His wife’s bright red blood splattered across their family couch still lingered in his mind, his son’s intestines displayed on his living room floor. Horrible images haunted him, but no matter how often he closed his eyes or how much brandy he drowned in, the memories remained. And the pain it brought him... like a hand wrapped around his throat, his grief suffocated him. The feeling was worse than a rose bush piercing his heart from the inside out.
There was no escape, not in the land of the living, so here he stood on his feet, hovering near the edge of a tall building near his home. Here, he would meet his demise.
A bitter smile graced the stockbroker’s lips. The wind blew again, this time harsher, and he lurched forward, nearly falling before he was ready. He stumbled back with a horrified gasp, his breaths short and heavy and his hand against his chest. Then he cursed himself for his cowardice and pulled his shoulders back. He had already made his decision and accepted his fate.
Slowly but surely, he inched his way back to the very edge of the building. Sweat dripped down his forehead. He closed his eyes, thinking back to his family when they were alive—his wife’s bright, beautiful eyes and 12-year-old son’s playful grin. With warm thoughts in his mind, the man took his final step and flung himself from the 25th floor of the office building.
He stopped breathing, and his stomach plunged as he awaited slapping against the concrete and fading into oblivion. Seconds passed, and nothing happened. He had already fallen, he felt the wind move around him, but he never hit the floor.
The stockbroker opened his eyes, and a scream left his throat. A woman’s face hovered in front of him, melted and disfigured as if she’d been torched alive. Her eyes were black and cruel, and her parched lips were pulled into a wicked smile.

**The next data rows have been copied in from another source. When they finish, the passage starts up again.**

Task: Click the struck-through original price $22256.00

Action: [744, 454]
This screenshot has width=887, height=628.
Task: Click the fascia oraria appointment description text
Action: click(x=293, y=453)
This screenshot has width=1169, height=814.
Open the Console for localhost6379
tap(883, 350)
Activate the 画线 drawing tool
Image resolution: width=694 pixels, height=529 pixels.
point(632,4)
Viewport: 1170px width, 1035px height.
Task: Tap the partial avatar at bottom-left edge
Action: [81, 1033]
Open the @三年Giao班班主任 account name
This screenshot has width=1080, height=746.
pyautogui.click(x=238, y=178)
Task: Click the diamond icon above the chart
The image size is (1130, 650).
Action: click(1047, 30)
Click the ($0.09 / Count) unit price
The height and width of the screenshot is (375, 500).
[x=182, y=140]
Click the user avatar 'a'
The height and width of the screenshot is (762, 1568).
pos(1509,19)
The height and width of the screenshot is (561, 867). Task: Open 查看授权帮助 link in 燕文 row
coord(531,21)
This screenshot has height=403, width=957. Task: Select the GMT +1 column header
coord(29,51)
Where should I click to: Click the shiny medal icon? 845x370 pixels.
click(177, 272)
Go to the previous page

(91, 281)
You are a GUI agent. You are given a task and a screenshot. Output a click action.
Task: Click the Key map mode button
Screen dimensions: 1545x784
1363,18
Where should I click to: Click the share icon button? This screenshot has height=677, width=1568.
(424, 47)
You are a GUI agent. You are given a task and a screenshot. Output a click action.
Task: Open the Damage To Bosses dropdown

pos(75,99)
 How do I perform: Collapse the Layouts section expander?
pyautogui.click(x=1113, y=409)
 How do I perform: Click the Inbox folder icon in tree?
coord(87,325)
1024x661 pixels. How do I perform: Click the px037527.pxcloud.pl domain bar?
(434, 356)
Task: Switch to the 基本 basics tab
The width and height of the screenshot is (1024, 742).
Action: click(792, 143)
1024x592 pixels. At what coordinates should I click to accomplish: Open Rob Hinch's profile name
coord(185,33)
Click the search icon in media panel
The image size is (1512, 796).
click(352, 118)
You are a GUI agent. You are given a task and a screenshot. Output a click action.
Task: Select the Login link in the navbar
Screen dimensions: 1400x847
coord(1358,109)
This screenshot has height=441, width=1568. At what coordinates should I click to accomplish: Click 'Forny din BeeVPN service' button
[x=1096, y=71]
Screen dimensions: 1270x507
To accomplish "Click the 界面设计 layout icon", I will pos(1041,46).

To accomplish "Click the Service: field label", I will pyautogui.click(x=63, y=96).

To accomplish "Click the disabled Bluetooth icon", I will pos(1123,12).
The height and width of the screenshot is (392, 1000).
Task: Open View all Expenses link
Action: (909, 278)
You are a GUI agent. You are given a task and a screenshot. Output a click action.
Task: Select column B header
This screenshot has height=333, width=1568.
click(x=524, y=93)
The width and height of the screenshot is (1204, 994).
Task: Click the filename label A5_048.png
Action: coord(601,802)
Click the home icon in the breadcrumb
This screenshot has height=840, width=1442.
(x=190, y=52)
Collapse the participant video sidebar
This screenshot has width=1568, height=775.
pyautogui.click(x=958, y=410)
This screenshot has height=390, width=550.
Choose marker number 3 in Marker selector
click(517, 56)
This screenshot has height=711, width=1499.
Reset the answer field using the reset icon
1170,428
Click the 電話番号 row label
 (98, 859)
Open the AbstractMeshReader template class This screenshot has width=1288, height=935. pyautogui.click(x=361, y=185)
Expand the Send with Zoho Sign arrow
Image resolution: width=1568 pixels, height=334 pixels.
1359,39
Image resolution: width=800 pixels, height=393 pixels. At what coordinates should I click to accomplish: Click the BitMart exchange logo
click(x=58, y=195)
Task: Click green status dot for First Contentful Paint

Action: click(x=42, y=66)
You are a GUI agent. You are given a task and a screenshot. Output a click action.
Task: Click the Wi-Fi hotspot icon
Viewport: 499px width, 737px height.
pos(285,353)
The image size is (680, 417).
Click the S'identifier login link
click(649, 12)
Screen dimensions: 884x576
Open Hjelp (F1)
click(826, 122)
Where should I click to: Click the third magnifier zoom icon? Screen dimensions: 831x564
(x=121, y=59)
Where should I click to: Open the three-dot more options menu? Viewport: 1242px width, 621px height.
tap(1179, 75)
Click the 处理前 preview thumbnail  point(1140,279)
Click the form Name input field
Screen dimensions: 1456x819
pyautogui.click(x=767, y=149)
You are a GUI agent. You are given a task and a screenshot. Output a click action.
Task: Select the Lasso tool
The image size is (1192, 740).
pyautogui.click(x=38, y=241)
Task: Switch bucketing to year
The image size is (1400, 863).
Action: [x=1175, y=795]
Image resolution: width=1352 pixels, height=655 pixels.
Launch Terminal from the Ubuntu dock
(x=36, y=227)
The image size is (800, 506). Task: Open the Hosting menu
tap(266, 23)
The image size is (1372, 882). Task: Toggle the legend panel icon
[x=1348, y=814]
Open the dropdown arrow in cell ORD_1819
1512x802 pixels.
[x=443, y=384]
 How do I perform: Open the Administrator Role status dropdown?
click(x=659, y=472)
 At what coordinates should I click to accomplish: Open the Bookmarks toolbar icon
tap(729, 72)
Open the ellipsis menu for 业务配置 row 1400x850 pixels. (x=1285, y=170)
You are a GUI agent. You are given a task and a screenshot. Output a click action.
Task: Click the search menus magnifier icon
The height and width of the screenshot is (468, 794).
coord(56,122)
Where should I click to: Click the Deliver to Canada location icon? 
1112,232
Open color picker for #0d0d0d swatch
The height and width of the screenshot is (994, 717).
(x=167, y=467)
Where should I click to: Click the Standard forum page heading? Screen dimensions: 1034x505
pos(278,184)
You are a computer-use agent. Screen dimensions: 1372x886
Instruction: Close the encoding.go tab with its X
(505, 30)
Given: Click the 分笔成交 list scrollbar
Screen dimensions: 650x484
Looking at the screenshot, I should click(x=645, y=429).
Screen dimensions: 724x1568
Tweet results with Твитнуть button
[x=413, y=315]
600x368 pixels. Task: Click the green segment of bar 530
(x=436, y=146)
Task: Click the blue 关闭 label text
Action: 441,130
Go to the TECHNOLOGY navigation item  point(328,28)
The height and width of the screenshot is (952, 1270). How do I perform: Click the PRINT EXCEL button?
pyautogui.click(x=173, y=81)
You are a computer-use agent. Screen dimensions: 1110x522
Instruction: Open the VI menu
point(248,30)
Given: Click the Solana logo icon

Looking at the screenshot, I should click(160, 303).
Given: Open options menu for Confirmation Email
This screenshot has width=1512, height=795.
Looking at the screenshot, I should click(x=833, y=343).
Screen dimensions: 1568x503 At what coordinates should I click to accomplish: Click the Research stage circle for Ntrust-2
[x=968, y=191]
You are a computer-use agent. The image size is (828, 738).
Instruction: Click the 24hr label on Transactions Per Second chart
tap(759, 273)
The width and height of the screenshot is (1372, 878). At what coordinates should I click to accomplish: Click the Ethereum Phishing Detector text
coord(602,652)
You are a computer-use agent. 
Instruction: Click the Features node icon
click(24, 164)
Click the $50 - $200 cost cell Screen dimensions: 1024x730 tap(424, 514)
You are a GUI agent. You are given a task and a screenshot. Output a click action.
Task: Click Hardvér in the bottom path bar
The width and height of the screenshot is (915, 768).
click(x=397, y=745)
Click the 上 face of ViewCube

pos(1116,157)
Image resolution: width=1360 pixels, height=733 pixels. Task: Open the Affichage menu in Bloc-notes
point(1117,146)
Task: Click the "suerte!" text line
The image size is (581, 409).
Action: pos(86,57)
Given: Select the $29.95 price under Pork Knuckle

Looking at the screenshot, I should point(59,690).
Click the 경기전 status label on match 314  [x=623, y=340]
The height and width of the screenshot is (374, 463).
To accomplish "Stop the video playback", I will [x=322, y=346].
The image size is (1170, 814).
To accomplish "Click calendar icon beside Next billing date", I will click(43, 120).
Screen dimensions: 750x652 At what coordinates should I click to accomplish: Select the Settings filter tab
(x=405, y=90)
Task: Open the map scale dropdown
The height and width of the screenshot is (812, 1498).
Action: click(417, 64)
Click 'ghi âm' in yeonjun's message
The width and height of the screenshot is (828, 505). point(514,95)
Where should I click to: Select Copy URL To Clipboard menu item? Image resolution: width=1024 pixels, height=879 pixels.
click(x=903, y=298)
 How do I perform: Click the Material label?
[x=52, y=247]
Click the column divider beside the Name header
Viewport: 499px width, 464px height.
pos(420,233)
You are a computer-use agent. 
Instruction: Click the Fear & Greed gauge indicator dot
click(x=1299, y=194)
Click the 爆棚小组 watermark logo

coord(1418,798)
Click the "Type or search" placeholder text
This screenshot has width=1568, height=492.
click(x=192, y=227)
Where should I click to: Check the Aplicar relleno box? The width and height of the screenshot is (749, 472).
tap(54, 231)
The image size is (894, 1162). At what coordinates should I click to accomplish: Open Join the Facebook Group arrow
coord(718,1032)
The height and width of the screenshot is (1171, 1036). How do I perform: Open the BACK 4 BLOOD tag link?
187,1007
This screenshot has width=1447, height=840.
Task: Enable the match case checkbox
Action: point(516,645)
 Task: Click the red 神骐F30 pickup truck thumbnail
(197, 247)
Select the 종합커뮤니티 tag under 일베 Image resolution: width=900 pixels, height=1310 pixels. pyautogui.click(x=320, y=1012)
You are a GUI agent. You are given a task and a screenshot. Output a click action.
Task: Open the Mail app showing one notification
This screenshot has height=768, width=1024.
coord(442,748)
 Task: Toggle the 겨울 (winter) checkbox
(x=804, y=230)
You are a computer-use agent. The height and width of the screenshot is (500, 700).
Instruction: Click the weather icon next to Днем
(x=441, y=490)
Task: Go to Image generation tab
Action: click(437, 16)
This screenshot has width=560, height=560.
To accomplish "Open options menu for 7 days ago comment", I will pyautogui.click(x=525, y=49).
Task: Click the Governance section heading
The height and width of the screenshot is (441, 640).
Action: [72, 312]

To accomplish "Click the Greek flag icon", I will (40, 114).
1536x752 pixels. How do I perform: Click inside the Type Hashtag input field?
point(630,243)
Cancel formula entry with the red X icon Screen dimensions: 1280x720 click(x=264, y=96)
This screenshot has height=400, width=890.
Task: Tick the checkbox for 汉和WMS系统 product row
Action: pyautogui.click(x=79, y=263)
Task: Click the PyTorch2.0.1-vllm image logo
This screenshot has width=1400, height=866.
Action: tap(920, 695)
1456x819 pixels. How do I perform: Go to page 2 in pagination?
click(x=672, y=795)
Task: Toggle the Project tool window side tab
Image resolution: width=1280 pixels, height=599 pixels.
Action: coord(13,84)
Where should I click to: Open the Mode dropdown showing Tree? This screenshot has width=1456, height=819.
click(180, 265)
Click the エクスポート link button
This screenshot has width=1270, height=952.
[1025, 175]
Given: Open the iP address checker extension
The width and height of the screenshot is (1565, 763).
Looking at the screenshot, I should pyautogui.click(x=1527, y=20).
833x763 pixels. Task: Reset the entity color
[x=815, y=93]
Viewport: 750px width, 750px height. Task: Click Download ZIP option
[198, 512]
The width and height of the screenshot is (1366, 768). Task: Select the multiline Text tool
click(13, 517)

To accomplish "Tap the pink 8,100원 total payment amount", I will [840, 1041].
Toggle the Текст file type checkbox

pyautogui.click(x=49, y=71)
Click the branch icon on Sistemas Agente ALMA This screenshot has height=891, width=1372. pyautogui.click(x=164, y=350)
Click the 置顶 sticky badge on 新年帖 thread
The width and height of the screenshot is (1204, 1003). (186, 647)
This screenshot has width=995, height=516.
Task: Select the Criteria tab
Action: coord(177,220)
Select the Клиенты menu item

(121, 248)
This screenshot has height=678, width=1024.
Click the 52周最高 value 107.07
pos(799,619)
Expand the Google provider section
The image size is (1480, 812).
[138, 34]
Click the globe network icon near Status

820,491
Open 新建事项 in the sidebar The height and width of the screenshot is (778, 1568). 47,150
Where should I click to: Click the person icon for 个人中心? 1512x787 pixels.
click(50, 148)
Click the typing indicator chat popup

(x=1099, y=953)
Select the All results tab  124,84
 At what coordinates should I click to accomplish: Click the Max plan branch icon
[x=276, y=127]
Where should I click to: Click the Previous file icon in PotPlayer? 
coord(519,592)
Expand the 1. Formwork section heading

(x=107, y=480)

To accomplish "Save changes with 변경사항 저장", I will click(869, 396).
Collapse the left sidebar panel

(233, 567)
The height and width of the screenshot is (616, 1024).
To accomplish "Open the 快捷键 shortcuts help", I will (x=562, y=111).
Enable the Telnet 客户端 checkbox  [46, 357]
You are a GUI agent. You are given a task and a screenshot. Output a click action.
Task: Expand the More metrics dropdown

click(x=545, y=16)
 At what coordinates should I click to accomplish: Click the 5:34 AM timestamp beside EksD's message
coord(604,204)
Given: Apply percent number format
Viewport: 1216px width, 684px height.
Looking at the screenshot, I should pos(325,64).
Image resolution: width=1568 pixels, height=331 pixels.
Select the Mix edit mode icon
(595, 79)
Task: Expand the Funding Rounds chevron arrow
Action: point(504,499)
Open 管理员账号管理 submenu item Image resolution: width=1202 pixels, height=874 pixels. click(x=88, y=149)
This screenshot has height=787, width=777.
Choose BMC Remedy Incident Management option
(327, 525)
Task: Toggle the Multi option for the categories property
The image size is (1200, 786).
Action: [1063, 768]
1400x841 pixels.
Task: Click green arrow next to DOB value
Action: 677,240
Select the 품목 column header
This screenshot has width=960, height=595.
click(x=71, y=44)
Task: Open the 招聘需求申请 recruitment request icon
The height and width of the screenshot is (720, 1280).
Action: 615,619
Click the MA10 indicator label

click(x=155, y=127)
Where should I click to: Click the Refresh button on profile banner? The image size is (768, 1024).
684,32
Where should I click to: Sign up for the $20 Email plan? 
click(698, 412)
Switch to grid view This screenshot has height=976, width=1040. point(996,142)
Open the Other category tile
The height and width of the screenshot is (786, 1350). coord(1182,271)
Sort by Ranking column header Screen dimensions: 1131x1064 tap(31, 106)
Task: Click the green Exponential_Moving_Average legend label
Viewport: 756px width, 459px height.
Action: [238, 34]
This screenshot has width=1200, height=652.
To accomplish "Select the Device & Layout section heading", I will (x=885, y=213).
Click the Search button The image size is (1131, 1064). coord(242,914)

A few inches lay between them; the woman’s body was parallel to his above the ground. They were a little more than two feet above the concrete that he was meant to die on.
The woman placed a crooked finger on the man’s cheek, her sharp nail drawing blood.
“Did you think you could escape me that easily?” the creature said in a voice that sounded like chalk grinding against a blackboard.
The man should have known better. Ever since he moved into the new house in Southern California, this thing had haunted him and his family. She had murdered his wife and son to torture him, and even in his moment of mourning and vulnerability, she would not let him die.
The woman disappeared almost as suddenly as she appeared, and the force holding the stockbroker’s body in the air vanished. He smashed against the concrete at a nonlethal speed, splitting his nose open. He howled in pain but remained prone on the ground, defeated. There was no escape from this creature, no peace, not even death.
“It looks as though you have a demon problem,” a sharp voice called out from the dark.
The man looked up, searching for who had spoken.
“Who’s there?” he cried.
A girl no more than the age of 18 stepped out of the shadows, wearing all black and two swords strapped to her back. Her face, though young, was marred with frown lines while the ends of her lips quirked upward.
She had called the creature a demon, but how could the girl have seen her? The stockbroker had gone to priests, friends, and police with complaints of the woman who haunted his family, but none other than him, his wife, and his son could see the creature.
The man crawled shakily to his knees.
“Who are you?” he demanded.
The girl unsheathed one of her swords and held it out in front of her. The moon’s light reflected off of the blade. “Let’s just say I’m a hunter of all things magical.”